Na kopytko Berry. Ile powtórzeń. zaraz mnie zjecie za to...
Pinkie Pie - Śmiech
Niech mi ktoś powie, kto by nie chciał mieć takiej przyjaciółki? Gdyby zamiast ciastek i tortów przynosiła butelkę zielonego Komandosa, to jedyne co bym chciał to tylko portal do Equestrii. Przynosząca radość, a nawet w pewnym fanfic'u zgubę i śmierć. Piąty jeździec apokalipsy, królowa zagłady? I na dodatek zawsze z napojem wyskokowym i babeczką. I like it! Nic więcej mi do życia nie potrzeba.
Co innego kwestia przerobienia mnie na cupcake'y. Osobiście nie przepadam za rolą składnika do ciastek.
Twilight Sparkle - Magia
Reprezentuje ostatni i kiedyś zaginiony Element Harmonii. Jej historia i przeżycia mają uczyć czym jest przyjaźń i jak zwalczać problemy z przyjaźnią. Co, jak co. Serial jest przeznaczony dla małych dziewczynek. Bohaterka przez cały serial się uczy, razem z pozostałymi przyjaciółkami, przy okazji zmieniając swoje zachowania. Mieszka w bibliotece i lubi się uczyć. Nie, nie jest kujonem. Po prostu jest bardzo oczytaną osobą. neeeeeeeeeeeeeeeeeeerd!
W aktualnej generacji autorzy zmienili to i wyszło im na dobre. Kolorystyka miła dla oka, starannie zaprojektowana zabudowa i nie wyglądająca za słodko. Budynki wyglądają, jak domki wiejskie na terenach ówczesnej Polski zachodniej, dwa wieki temu, czyli nawiązuje do kultury Niemiec wschodnich. Pewnie dlatego, że autorka jest ponoć w połowie Niemką w połowie Polską, albo się mylę.
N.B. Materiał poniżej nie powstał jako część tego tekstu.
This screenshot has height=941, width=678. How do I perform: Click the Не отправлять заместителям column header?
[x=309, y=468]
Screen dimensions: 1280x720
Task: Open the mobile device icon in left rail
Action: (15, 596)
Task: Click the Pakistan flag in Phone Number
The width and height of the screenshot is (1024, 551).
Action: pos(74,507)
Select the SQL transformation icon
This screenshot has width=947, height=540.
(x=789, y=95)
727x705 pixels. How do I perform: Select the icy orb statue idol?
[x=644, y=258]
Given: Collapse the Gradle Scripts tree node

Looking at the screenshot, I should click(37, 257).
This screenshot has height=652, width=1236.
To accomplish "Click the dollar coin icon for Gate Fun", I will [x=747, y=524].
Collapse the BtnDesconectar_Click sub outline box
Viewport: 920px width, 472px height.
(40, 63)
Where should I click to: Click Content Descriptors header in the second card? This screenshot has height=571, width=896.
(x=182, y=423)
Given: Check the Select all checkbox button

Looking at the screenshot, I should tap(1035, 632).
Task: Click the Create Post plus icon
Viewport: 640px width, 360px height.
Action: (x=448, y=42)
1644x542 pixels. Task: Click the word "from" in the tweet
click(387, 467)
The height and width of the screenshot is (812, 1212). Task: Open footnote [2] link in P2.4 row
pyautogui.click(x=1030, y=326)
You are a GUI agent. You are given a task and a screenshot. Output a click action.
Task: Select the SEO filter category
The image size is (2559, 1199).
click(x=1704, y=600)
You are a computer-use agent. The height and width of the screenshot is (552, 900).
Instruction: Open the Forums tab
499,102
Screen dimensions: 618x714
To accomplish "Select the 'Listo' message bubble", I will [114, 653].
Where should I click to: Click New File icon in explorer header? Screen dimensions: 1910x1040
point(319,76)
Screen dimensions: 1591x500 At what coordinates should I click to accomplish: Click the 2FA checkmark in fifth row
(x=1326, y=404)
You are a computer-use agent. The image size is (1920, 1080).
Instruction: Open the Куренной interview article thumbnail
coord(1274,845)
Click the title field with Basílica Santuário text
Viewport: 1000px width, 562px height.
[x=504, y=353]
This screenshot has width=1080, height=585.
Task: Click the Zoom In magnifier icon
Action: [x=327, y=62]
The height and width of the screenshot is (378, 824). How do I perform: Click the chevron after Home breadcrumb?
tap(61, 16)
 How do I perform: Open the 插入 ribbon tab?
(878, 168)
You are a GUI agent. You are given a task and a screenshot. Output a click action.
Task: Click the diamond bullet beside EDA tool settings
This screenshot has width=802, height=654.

Z powodu dużego realizmu jest mało bajkowego w krainie. Jedyne co jest takiego to same postacie(kucyki, smoki, gadające krowy), specyficzne umiejętności i ustrój polityczny. Tak, teraz chwile o polityce. W Equestrii panuje monarchia absolutna, tylko i tylko dlatego, że... małe dziewczynki lubią księżniczki. Bardzo dziwne co? Dzieci z reguły polityka nie ciekawi, a małe dziewczynki bardzo kochają księżne, książąt na białych rumakach(ewentualnie sami są białymi rumakami). Czy mógłby być inny ustrój w krainie? A po co? Czy to zmieni coś szczególnego i mała dziewczynka zauważy i czy to będzie potrzebne jej? Nie sądzę.
Najbardziej bajkowa w tym wszystkim jest Celestia. Księżna Equestrii, wszystko wybacza bohaterką, we wszystkim pomaga, jeśli jest to konieczne. Nie wiesza zbrodniarzy, nie wysyła wojsk na podbicie Królestwa Gryfów. Siedzi w pałacu i świeci przykładem. Czy to nie bajkowe? Jak dla mnie czasem przegina ze swoją hojnością i uprzejmością, ale mieszkańcy szanują ją i to bardzo.
Problemem autorów jest fakt, że źle ocenili target do jakiego trafi serial. Zamiast do małych dziewczynek, będą go oglądać o wiele starsi mężczyźni. Każdy wie, że tak gdzie facetów kupa, to trudno nie gadać o polityce. Bronies rozdzieliła się na dwie strefy wpływów. Jedni popierają Lunę i stworzyli Republikę Lunarną, a drudzy popierają Celestię i nazywają to Słonecznym Imperium. Jednym z większych plusów jest oddanie tego artystycznie. Dużo fanart'ów jest o tym właśnie i też się trafią fanfic'i o tematyce walki tych dwóch frontów.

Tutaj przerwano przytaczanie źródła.